Assigned task:
Print, word for word, only the lines from the one with "Where should I" down to the last line of the listing below; no pictures.

=== Begin Enclosure ===

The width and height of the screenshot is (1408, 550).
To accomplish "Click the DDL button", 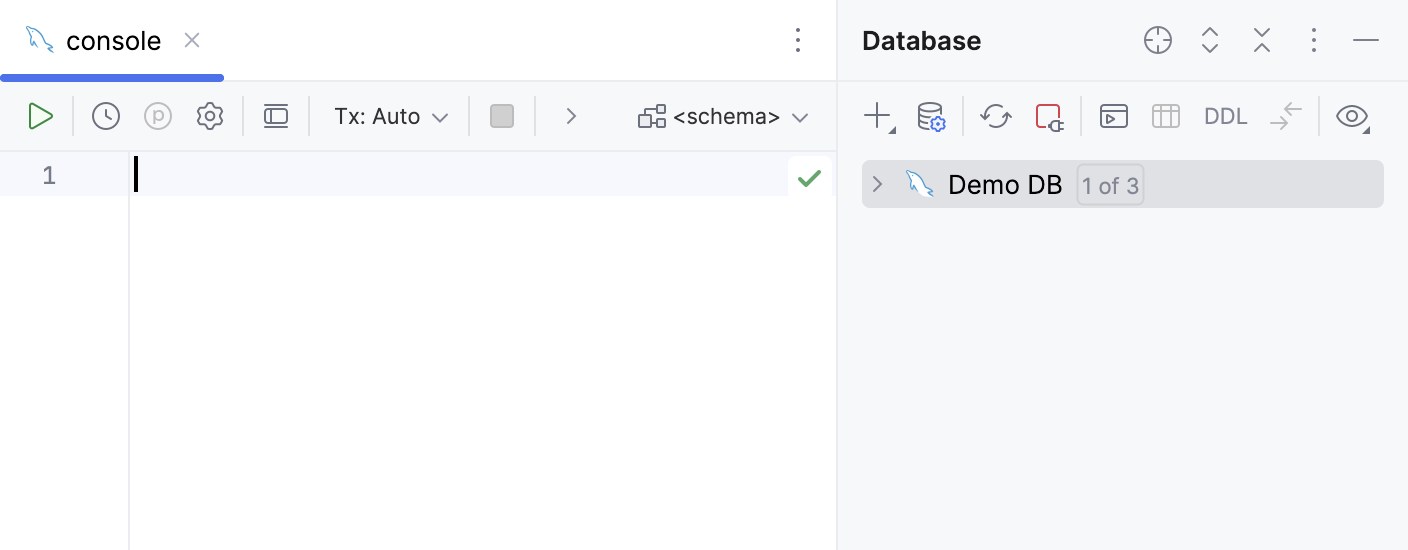I will click(x=1225, y=116).
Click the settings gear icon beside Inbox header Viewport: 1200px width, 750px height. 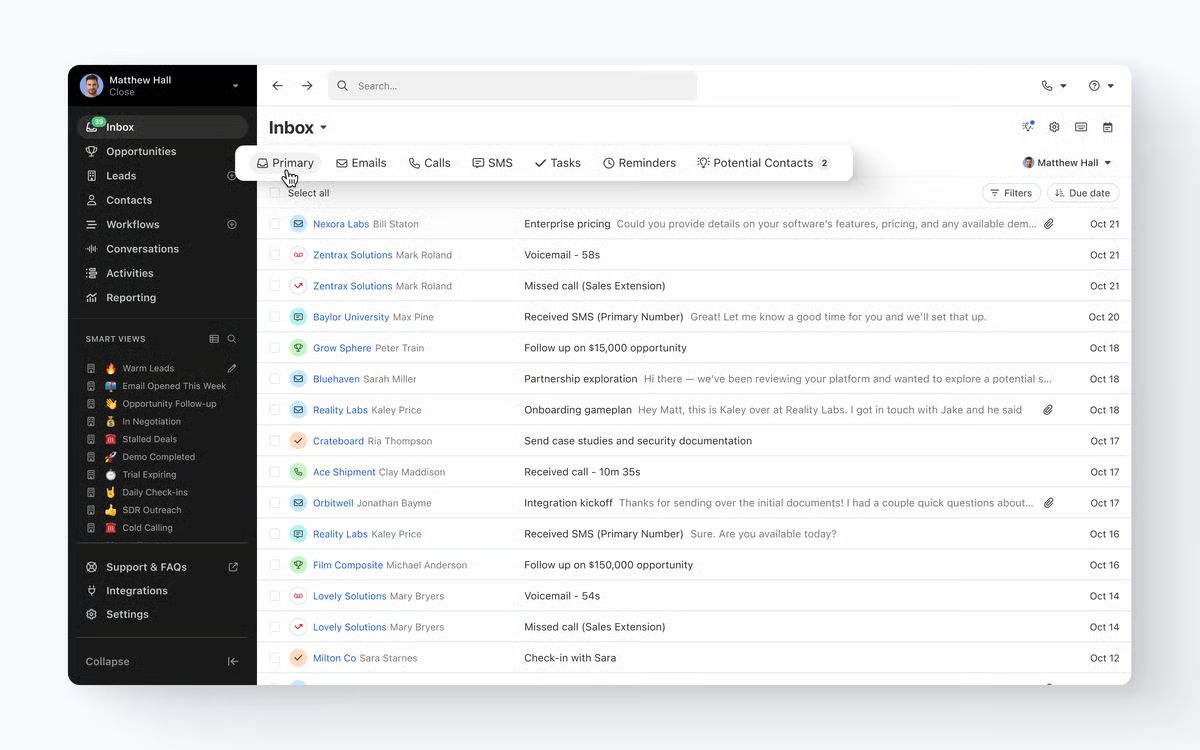tap(1054, 127)
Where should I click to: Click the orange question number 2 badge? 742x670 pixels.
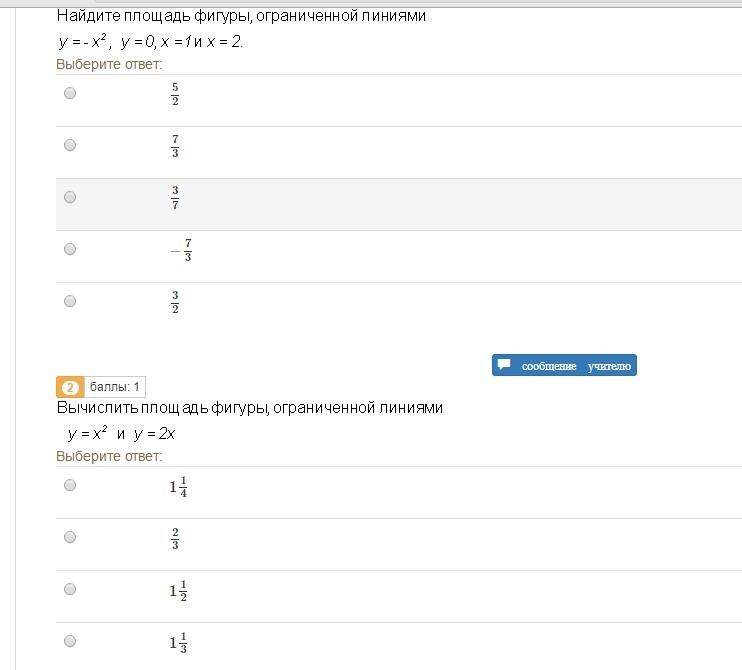70,387
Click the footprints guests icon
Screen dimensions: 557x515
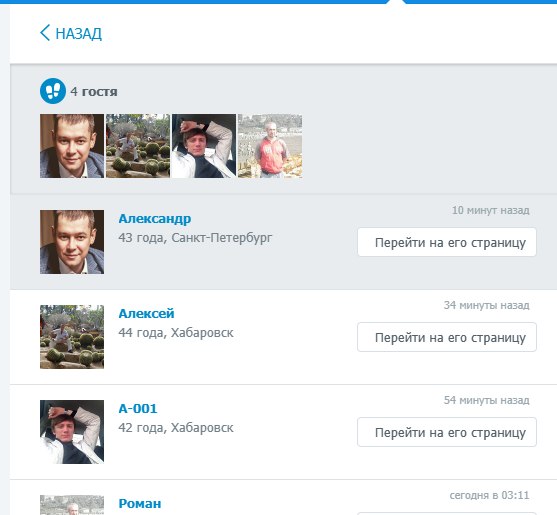click(53, 91)
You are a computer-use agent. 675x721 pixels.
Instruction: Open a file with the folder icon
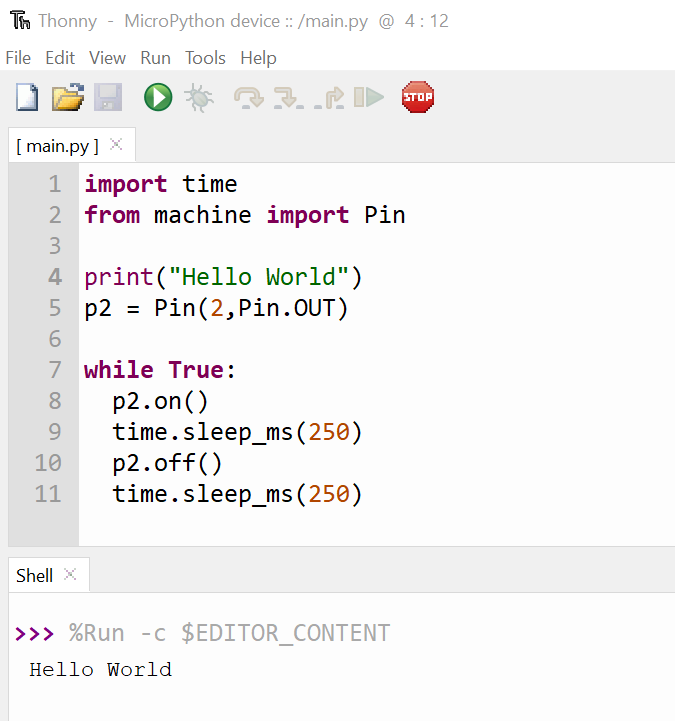tap(68, 97)
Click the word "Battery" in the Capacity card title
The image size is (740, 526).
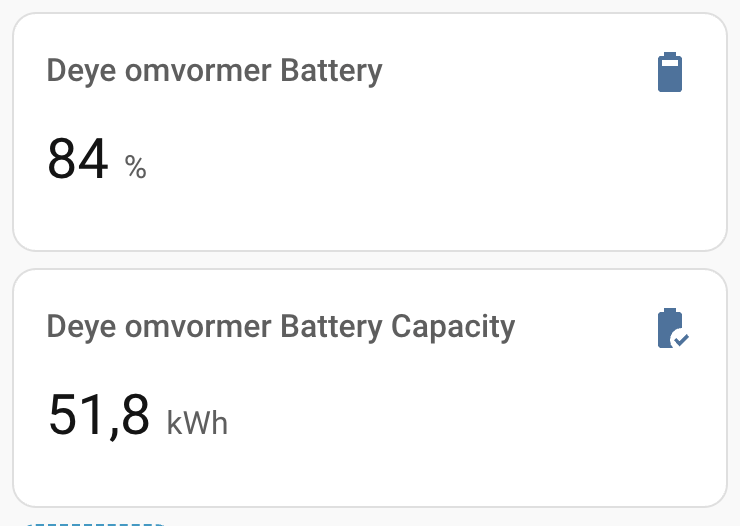pyautogui.click(x=332, y=327)
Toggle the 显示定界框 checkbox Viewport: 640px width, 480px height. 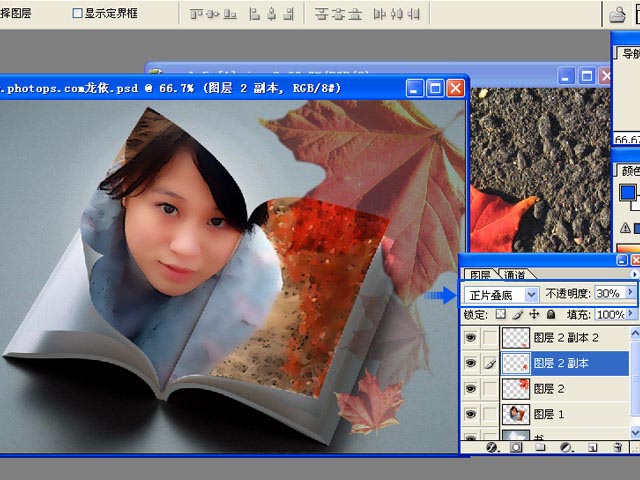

=== End Enclosure ===

Solution to the problem:
Where should I click to: Click the orange question number 2 badge? 742x670 pixels.
70,387
Click the footprints guests icon
Screen dimensions: 557x515
click(53, 91)
You are a computer-use agent. 675x721 pixels.
Instruction: Open a file with the folder icon
tap(68, 97)
Click the word "Battery" in the Capacity card title
The image size is (740, 526).
pyautogui.click(x=332, y=327)
Toggle the 显示定界框 checkbox Viewport: 640px width, 480px height. 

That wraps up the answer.